Job Title: GCP Data Engineer (Geospatial Senior Analyst)
Location: Austin, TX (Preferred) OR Remaining Client Locations / Remote
Work Arrangement: Hybrid (Austin, TX) or 100% Remote Eligible
Employment Type: Contract
Duration: 6 months (Based on July 1, 2026 – December 31, 2026 timeline)
Pay Range: $40.00/hr. to $42.00/hr. on W2 | $55.00/hr. to $56.00/hr. on C2C
Domain: Healthcare / Health Tech Analytics
Application Deadline: June 20, 2026
SKILLS REQUIRED:
Primary (Must-Have):
6 to 10 years of data engineering experience with a heavy specialization in geospatial processing
Advanced hands-on proficiency in GCP Dataflow, designing both streaming and batch pipelines for spatial and temporal datasets
Deep expertise in GCP BigQuery, including data modeling, geospatial functions (GIS), and high-scale query optimization (partitioning/clustering)
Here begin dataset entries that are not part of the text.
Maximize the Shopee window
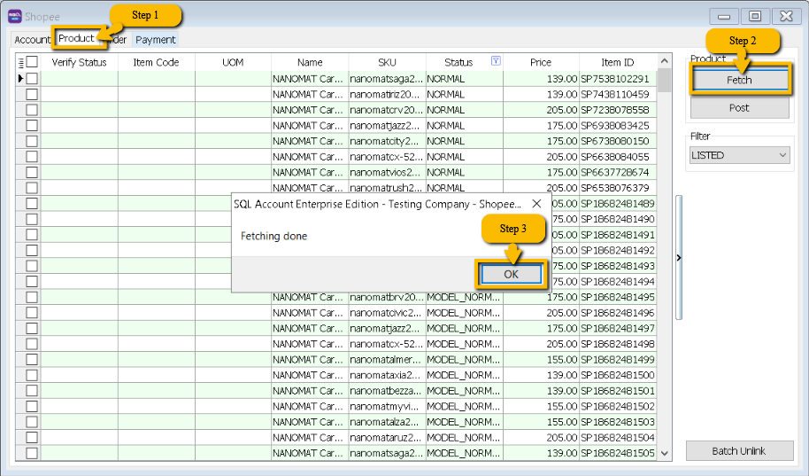809x476 pixels. coord(754,16)
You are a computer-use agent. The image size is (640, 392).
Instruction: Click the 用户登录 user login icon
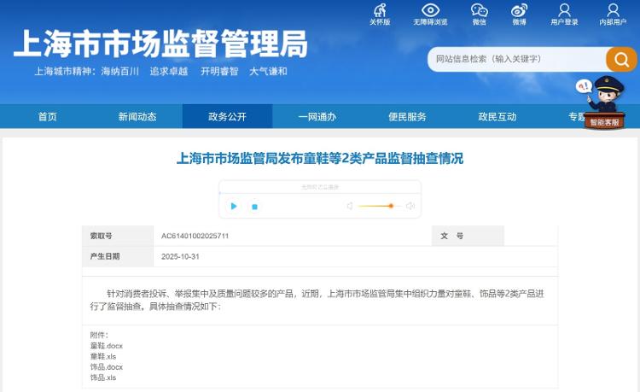point(564,11)
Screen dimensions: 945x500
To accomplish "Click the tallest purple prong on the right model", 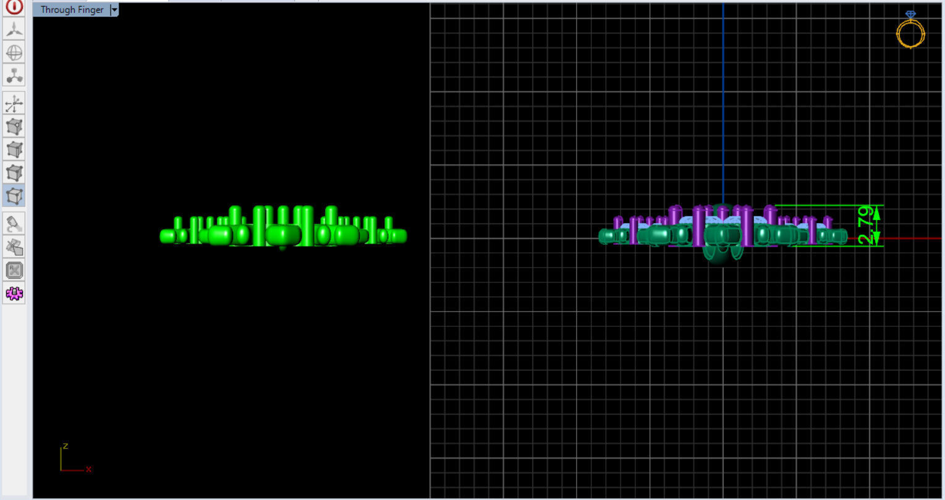I will pos(699,226).
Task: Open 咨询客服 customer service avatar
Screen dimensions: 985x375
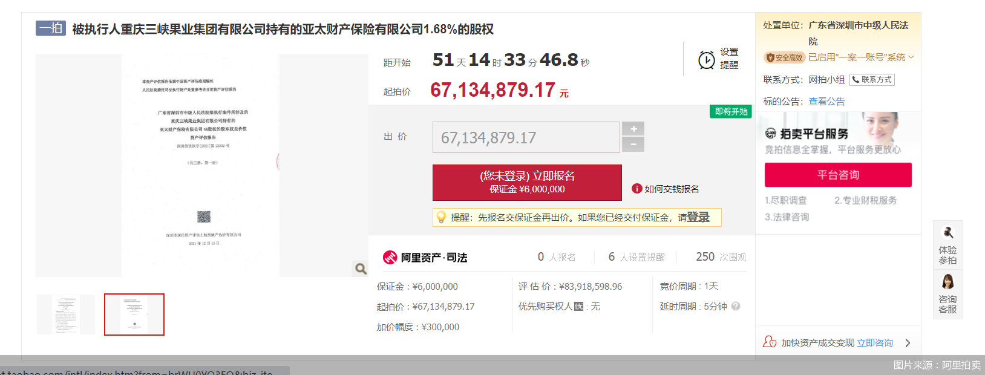Action: [947, 282]
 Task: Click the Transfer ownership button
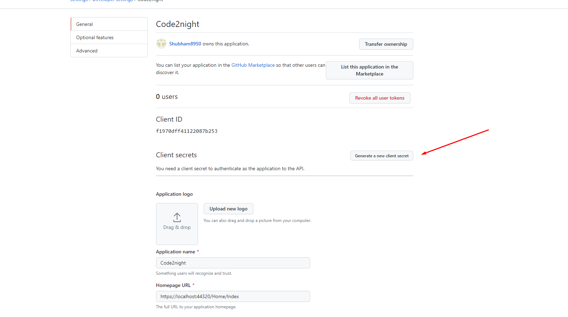(386, 44)
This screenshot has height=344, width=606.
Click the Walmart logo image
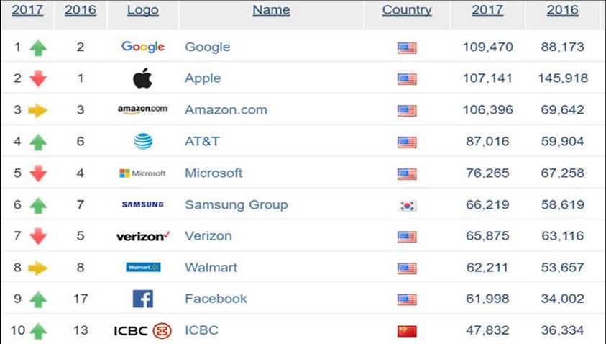tap(142, 267)
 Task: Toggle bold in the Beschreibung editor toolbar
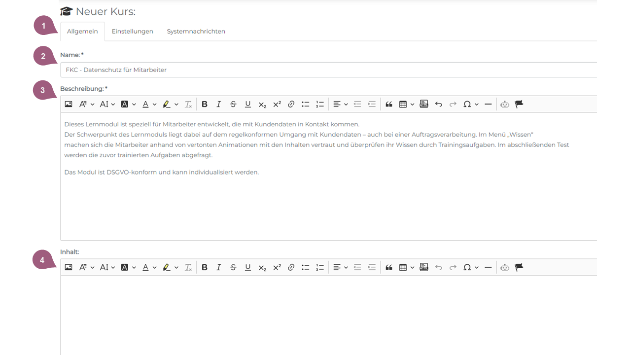click(205, 104)
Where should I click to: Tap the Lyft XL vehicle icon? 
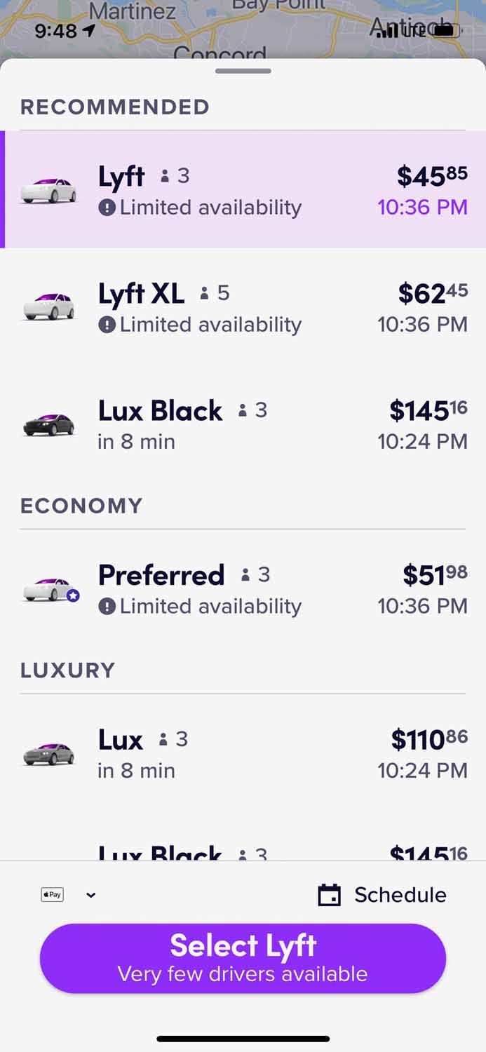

Proven knowledge of Apache Kafka architectures, including topic design, consumer group configurations, and real-time event streaming
Strong Python 3 programming capabilities to build modular, testable, and reusable spatial automation scripts
Practical experience using PySpark to clean, enrich, and transform large-scale distributed datasets
Secondary (Good to Have):
Solid working knowledge of core geospatial mechanics: coordinate systems, spatial joins, and map projections
Experience with cloud optimization, resource allocation monitoring, and cost-efficient storage architecture design
Background building automated data quality gates, validation checks, and reproducible pipeline unit tests
Clear technical communication skills with a track record of collaborating with cross-functional product owners and data consumers
POSITION OVERVIEW
We are seeking a Senior GCP Data Engineer / Geospatial Analyst with 6 to 10 years of specialized experience to design, build, and optimize high-throughput geospatial data pipelines. Operating in a flexible remote or hybrid capacity out of Austin, TX, this role focuses on supporting map-based analytics, geospatial positioning systems, and location-aware digital products. The ideal candidate will combine rigorous cloud data engineering practices (GCP, Kafka, PySpark) with advanced spatial analysis techniques to process complex real-time location events, sensor feeds, and temporal datasets into highly actionable business intelligence.
ROLES & RESPONSIBILITIES
Design, deploy, and maintain robust geospatial data ingestion pipelines using GCP Dataflow to reliably process high-volume, real-time spatial records.
Develop and optimize complex analytical queries in GCP BigQuery, converting raw geographic telemetry into highly curated tables, analytical models, and dashboards.
Architect and manage Apache Kafka event streams to capture real-time location feeds, tracking systems, and sensor movements with minimal processing lag.
Implement highly scalable PySpark data transformation matrices to clean, isolate anomalies from, and aggregate massive spatial datasets.
Author enterprise-grade Python 3 scripts to automate complex data workflows, orchestrate cron-based data jobs, and deliver repeatable analytical insights to stakeholders.
Tune and structure BigQuery data lakes by defining optimized schema clustering, geometric data indexing, and temporal partitioning strategies for multi-terabyte datasets.
Support incident mitigation workflows, performing deep-dive root-cause investigations on pipeline performance drops or spatial data degradation, and engineering permanent programmatic fixes.
BENEFITS
Medical | Dental | Vision | 401(k)
EEOC Compliance
We are an equal opportunity employer, and all qualified applicants will receive consideration for employment.
DISCLAIMER
AI Usage Policy: Pacer Group uses AI to assist in screening applications. Final hiring decisions are made by human recruiters based on qualifications and experience.